Nicholls is Welsh, you see. Davies is English. On the one hand, they’re connected by the United Kingdom and centuries of shared history. On the other, they’re each products of distinctly different environments.

“It means we can have banter when rugby is on,” Nicholls jokes.

That shared-yet-contrasting identity as expat UK-born architects lends their firm a bit of its natural personality, but it’s hardly the full story. “We are all quite different in terms of what we do,” Davies says.

“We,” in this case, refers to the firm’s team of seven. “It is a bit of family, really,” Nicholls says. In Davies case, that’s literally true: His wife Rebecca joined in 2009.

“The practice has never been driven by one person,” Nicholls notes. “It is actually lots of heads together, lots of design studio discussions, and everyone bringing a little different angle to the conversation.”

The Coast story begins, as so many great stories do, over a pint.

It’s about 2000, and Davies is chatting with a University friend in a pub about the islands. “Jokingly I said, ‘If you ever know of anyone looking for an architect in the Caribbean, let me know.’”
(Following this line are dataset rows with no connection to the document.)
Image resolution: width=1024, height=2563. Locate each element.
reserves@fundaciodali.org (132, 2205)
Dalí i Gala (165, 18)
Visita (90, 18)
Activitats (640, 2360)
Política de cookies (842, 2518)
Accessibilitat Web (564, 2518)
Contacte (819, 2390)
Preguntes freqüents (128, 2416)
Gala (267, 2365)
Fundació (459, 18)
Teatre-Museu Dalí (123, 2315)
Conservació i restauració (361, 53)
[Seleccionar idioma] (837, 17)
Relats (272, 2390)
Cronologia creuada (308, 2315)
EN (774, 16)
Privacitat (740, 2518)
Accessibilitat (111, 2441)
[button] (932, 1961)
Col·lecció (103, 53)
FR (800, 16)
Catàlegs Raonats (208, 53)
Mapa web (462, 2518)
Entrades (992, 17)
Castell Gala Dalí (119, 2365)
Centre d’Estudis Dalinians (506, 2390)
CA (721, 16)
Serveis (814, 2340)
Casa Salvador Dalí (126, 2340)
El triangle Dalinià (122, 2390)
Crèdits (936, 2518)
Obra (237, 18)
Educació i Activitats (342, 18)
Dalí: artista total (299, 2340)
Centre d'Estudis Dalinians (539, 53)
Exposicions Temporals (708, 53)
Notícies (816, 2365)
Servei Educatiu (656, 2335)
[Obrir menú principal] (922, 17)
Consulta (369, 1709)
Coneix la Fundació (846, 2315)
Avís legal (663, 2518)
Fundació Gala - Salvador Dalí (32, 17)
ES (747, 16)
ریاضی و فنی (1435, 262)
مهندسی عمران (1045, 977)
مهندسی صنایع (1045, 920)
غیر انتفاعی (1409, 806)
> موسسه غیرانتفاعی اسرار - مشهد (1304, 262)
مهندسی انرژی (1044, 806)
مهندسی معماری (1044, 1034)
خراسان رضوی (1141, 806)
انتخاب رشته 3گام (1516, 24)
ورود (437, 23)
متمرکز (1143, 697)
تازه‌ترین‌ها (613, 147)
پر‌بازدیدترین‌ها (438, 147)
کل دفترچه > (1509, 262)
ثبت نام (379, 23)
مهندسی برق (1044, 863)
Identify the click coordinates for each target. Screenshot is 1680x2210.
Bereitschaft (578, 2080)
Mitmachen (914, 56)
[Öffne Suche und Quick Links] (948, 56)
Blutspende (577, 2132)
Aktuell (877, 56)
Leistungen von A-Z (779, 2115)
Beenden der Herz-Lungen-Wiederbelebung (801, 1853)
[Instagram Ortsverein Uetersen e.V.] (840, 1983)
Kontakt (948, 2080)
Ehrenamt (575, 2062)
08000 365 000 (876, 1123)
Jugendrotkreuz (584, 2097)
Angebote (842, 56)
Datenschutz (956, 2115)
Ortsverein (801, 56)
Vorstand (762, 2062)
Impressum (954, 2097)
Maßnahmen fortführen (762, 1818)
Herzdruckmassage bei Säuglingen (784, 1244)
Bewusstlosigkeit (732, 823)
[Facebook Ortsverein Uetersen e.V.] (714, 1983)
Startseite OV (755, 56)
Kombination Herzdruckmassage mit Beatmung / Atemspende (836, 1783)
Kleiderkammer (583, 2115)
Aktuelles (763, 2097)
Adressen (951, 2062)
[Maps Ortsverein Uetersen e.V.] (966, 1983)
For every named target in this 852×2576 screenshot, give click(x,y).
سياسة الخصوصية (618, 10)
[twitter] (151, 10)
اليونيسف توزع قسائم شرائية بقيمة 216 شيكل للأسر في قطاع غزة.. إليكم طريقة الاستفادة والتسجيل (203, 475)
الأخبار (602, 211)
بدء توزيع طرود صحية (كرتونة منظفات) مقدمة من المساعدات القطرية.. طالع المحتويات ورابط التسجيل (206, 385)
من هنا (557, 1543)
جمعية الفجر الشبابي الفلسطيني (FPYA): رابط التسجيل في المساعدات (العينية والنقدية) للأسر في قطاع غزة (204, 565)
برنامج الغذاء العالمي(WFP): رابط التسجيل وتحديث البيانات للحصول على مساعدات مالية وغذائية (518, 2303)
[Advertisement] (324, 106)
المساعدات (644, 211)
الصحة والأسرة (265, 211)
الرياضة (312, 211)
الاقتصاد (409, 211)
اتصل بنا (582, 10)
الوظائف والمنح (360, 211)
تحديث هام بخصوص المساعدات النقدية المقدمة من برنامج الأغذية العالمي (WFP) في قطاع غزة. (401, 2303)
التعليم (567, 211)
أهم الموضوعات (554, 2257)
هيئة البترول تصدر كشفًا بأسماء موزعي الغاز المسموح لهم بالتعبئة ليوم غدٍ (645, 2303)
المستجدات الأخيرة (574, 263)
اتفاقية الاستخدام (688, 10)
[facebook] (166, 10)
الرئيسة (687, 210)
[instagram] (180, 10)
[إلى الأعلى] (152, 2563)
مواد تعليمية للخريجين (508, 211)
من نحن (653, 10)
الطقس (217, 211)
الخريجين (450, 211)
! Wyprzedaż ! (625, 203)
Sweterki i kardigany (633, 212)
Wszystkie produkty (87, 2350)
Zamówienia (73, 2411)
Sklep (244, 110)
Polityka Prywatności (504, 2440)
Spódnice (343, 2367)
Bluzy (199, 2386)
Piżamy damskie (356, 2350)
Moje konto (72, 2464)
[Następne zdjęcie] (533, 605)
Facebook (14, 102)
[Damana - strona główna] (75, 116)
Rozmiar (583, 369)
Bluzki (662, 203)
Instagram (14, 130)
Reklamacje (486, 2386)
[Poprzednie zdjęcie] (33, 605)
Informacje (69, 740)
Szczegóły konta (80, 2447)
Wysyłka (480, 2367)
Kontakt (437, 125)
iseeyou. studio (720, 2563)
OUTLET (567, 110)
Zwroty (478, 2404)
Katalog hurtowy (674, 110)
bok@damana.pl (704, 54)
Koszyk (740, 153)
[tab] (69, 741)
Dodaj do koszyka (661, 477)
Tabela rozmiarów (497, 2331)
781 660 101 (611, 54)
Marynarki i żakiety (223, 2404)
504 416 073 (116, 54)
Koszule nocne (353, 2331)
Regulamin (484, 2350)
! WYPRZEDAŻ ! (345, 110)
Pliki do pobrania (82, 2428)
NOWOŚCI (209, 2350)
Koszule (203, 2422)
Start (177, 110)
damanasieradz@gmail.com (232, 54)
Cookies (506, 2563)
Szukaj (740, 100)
A few months later, the phone rang with a job offer in the TCI. He spent more than two years in the islands before returning to London, and was looking for another overseas posting when the phone rang again in 2005. This time it was a resort development looking for a site architect. Davies has been living on the island ever since.

Nicholls, the son of an architect, followed a similar path to TCI. In his fourth year at university, one of his father’s friends told him about Turks and Caicos. He eventually took up an architectural post here as well.

“That’s when I met Chris in a local pub,” Nicholls says. They hit it off.

A year-and-a-half later, while the two friends were working together on the Amanyara resort, they decided to start their own local firm. Coast opened its doors in July 2008, just months before the global economic meltdown.
Despite those financial headwinds, Nicholls remembers the early days nostalgically, with “friends popping into the office and cups of tea, looking at ideas and scribbles they brought in.”

Eventually the firm landed contracts for several larger villas on Parrot Cay, a private island home to the Como resort. “We filled up our portfolio without quite so much being built on Provo,” Davies says.

Word spread about Coast’s Parrot Cay designs, and as interest in the private villa market heated up, demand for their services grew. Cast Away, one of their early projects, set a new tone. “For us, it was really the first thumbprint of the beginning of what has become a pretty consistent idea of a rental villa,” explains Nicholls.

Consistent ideas aside, the Coast principals stay current on shifting design trends in the local villa market, including the movement away from the traditional “master bedroom” paradigm. Today’s customers want designs incorporating multiple rooms of equal grandeur, Nicholls says – and as many ocean views as possible.

After a decade spent handling everything from one-off private homes to restaurant makeovers, Coast’s diverse portfolio includes some of the islands’ most renowned resort developers, including Gansevoort Villas, The Residences, and Rock House, Grace Bay Resorts’ North Shore project.

“The opportunities that we have had are just incredible,” Nicholls said. “But I think what our clients seem to like are the opportunities we see in a place.”

Coast’s principals reject the notion of some overarching “design language,” and favor the idea that each client and every site unveils an opportunity to create something unique, with designs that respond to both the site’s particulars and the owner’s aspirations.

Discovering each solution is the fun part.

Ten years on, the team is enthusiastic about the future, and Davies and Nicholls describe the current market as “effervescing.”

“It’s hard not to be excited,” Nicholls says.